Duża część millenialsów wychowała się na filmikach znanej youtuberki Andziaks, która dziś jest mężatką oraz mamą trzyletniej dziewczynki Charlie. Jej ślub śledziło tysiące fanów, którzy uwielbiają styl bycia influencerki i jej luźne podejście do życia. Jakiś czas temu powstała nowa teoria na temat Andziaks i jej męża Luki. Wszystko przez to zdjęcie na Instagramie.

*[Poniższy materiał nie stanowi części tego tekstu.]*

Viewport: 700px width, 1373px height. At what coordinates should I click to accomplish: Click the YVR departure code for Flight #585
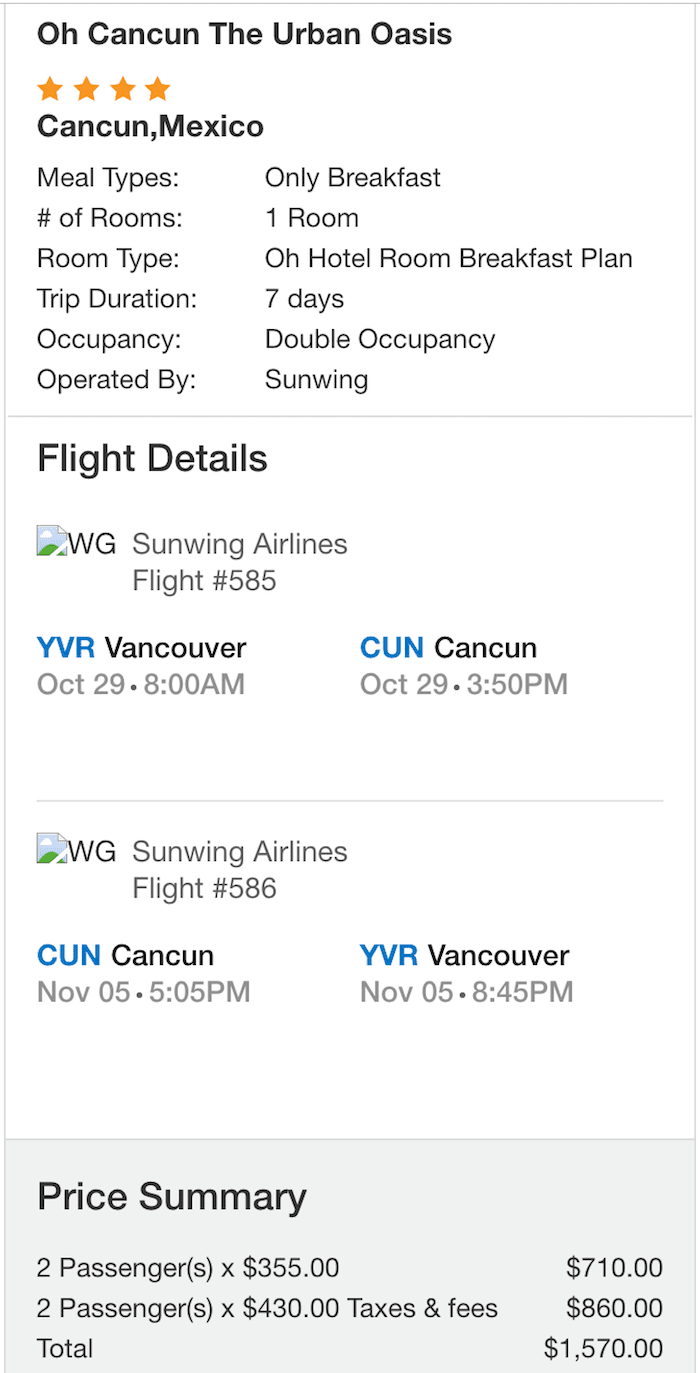(66, 648)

Więcej podobnych artykułów przeczytasz na stronie głównej Gazeta.pl
Andziaks, czyli Angelika Trochonowicz to 26-letnia influencerka i youtuberka. Jej mąż Luka, czyli Łukasz Trochonowicz to także youtuber rok młodszy od Angeliki. Para od około roku jest w szczęśliwym związku małżeńskim i ma razem trzyletnią córeczkę o imieniu Charlie. Ciąża Andziaks była jednym z przełomowych momentów w jej życiu i karierze. Fani influencerki byli tak samo podekscytowani i szczęśliwi jak ona. W maju 2020 roku na świat przyszła mała Charlie, która od swoich pierwszych dni skradła serce rodziców i użytkowników w internecie. Widzowie chętnie śledzą losy całej rodziny Trochonowiczów i nie ukrywają, że ucieszyłaby ich informacja o jej powiększeniu. Zdjęcie dodane jakiś czas temu przez Lukę wywołało szum i pewne teorie.
Luka w ostatnim czasie na swojego Instagrama dodał fotografię z Andziaks. Na zdjęciu widać, jak obejmuje on influencerkę i jedną ręką dotyka jej brzucha. To właśnie ten mały szczegół według niektórych fanów zdradza fakt, że już niedługo para przekaże wieści o ciąży. Czy faktycznie tak będzie? Tego nie wiemy i jedyne co nam pozostaje, to oczekiwanie na komentarz ze strony pary.
A ja myślałam, że Luka trzyma brzuszek, bo spodziewają się maluszka.
Pierwsza moja myśl to "o brzuszku"
Andzia ty jesteś w ciąży? Czemu Luka trzyma cię za brzuch?
- komentowali obserwujący pod postem Luki na Instagramie. Jak widać dla części fanów to znak i są oni bardzo ciekawi, czy rodzina twórców już niebawem może się powiększyć. Wnikliwi obserwatorzy dopatrzyli się także na fotografii mistrzyni drugiego planu, czyli Charlie, która skryła się za rodzicami.
Charlie mistrz drugiego planu, widać małe słodkie buciki
- napisała w komentarzu jedna z fanek pary.